Except for China, where TikTok is nothing like the TikTok for the rest of the world

  • Which used to be seen as "Ew, China has their own version? Crazy censorship" but after some time it seems like the US is aiming for the very same thing. Classy.

    • I mean, they say it’s not censorship when it’s not the government doing it even when the government has embeds with “suggestions” ala facebook, twitter and reddit somewhere around 2020…

    • > Which used to be seen as "Ew, China has their own version? Crazy censorship"

      It used to be marketed as that by "China evil" people. Western politicians have always seen this as an arms race. They claim infinite brutal censorship and suppression in China in order to claim that not having it here is a strategic disadvantage. Meanwhile, China's "social credit" is just like a US credit score, which in most countries is an illegal thing to do.

      This is completely bipartisan, both US parties take turns shitting on their two greatest enemies: the Bill of Rights and (almost completely defeated at this point) antitrust law.

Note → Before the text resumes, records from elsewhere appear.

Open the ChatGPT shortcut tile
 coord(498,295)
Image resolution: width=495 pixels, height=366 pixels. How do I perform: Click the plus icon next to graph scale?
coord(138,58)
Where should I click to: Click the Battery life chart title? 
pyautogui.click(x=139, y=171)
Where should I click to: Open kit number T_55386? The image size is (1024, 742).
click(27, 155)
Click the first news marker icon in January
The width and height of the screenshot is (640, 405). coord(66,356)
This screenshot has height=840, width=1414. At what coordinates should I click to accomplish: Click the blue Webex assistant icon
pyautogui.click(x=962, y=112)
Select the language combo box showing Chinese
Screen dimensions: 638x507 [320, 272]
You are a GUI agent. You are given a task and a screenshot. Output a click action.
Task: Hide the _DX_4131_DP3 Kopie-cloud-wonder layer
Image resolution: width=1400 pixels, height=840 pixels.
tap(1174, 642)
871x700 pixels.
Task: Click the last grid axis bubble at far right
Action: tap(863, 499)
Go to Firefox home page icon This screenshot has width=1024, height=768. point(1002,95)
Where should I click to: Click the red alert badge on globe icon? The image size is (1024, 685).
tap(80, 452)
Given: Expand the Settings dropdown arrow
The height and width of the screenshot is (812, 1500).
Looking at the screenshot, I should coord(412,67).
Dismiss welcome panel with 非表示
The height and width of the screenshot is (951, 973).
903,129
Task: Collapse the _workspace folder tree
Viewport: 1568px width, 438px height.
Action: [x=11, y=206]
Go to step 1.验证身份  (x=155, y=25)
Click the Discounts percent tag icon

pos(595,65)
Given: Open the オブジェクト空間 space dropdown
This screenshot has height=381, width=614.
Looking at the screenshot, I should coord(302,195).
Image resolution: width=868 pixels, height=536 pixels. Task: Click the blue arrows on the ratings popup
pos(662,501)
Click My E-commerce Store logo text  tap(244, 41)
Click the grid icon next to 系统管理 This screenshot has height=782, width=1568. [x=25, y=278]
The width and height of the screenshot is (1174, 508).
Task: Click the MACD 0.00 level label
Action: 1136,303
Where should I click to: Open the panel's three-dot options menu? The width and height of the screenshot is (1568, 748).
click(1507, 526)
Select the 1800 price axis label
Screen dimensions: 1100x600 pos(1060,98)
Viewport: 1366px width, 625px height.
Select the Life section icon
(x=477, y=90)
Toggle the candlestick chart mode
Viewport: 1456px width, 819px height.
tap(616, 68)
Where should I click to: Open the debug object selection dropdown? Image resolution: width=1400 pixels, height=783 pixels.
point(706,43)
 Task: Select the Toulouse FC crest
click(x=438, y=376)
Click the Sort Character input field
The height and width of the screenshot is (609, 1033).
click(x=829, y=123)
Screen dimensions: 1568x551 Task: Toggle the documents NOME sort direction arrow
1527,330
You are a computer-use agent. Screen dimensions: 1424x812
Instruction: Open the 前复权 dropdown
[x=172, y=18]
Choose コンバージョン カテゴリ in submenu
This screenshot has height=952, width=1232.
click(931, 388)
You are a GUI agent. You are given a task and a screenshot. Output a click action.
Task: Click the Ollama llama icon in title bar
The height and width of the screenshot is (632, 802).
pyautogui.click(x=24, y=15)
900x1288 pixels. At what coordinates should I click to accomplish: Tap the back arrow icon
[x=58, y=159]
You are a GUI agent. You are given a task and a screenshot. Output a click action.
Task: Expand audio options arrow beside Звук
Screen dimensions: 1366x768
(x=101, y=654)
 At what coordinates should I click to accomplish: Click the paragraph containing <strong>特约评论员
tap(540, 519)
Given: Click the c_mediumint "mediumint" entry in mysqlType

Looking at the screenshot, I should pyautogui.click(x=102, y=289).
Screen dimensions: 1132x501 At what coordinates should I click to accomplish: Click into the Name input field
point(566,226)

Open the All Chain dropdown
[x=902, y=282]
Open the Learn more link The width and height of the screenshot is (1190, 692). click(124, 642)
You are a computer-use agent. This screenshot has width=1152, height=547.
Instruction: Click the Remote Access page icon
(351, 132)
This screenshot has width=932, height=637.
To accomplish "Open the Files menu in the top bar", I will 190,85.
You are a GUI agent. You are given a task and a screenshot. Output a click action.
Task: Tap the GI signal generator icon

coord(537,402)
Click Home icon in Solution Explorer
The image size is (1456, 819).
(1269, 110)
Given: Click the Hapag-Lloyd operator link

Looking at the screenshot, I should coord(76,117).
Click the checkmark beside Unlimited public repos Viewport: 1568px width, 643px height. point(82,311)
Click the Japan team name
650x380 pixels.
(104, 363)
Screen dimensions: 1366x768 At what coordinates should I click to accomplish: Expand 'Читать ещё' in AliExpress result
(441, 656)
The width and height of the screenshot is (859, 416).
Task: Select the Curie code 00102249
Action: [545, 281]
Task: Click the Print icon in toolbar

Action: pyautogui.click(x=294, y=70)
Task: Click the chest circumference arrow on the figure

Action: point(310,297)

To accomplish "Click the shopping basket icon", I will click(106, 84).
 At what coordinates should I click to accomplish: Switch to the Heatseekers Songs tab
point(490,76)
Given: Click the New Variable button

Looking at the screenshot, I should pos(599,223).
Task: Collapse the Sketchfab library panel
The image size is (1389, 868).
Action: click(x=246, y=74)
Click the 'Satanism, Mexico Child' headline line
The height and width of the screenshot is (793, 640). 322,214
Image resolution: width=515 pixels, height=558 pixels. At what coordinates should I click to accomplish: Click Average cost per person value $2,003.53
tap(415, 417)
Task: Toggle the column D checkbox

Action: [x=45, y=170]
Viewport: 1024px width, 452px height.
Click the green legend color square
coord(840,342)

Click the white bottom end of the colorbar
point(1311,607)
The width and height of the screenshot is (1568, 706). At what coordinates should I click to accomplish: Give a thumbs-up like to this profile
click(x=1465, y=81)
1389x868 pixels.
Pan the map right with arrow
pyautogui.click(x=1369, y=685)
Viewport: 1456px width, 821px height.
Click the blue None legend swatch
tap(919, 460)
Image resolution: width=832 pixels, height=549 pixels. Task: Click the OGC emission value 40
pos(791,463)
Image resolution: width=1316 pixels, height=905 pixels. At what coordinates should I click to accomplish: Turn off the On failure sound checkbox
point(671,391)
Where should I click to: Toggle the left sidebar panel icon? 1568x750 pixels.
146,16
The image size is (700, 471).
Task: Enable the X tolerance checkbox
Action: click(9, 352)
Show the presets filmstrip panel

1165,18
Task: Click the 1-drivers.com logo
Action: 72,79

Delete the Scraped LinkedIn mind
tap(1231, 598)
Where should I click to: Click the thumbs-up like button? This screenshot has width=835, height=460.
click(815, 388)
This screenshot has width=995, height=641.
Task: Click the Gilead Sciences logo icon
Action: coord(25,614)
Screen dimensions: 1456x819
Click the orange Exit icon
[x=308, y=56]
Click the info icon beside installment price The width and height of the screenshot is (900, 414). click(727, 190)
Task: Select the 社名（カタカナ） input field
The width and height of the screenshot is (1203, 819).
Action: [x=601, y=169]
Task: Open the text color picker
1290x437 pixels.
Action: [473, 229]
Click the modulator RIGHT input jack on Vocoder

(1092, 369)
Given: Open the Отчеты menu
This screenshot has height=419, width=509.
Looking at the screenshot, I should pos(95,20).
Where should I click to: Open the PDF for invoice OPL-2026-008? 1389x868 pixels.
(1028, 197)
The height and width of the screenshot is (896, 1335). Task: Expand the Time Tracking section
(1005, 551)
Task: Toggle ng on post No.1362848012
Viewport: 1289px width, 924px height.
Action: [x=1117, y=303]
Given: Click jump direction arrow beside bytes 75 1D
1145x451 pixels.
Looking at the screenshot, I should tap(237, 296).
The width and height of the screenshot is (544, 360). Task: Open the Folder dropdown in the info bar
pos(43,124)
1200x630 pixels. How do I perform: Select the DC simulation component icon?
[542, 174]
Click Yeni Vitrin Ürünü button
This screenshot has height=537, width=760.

Those are painted as China's advantages: that they don't have to respect anyone's rights and that their government directly runs companies. 1) Neither of those things are true, and 2) they just ignore that China manufactures things and invests in infrastructure (which US politicians as individuals have no idea how to do because they are lawyers and marketers), and pretend that everything can be reduced to gamified finance and propaganda tricks.

      It's the "missile gap" again. The US pretended and marketed that Russia had an enormous amount of nuclear weapons in order to fool us into allowing US politicians to dedicate the economy to producing an enormous amount of nuclear weapons.

      The result, the child of the Oracle guy owns half the media, and uses it for explicitly political purposes that align with the administration (whichever it may be.)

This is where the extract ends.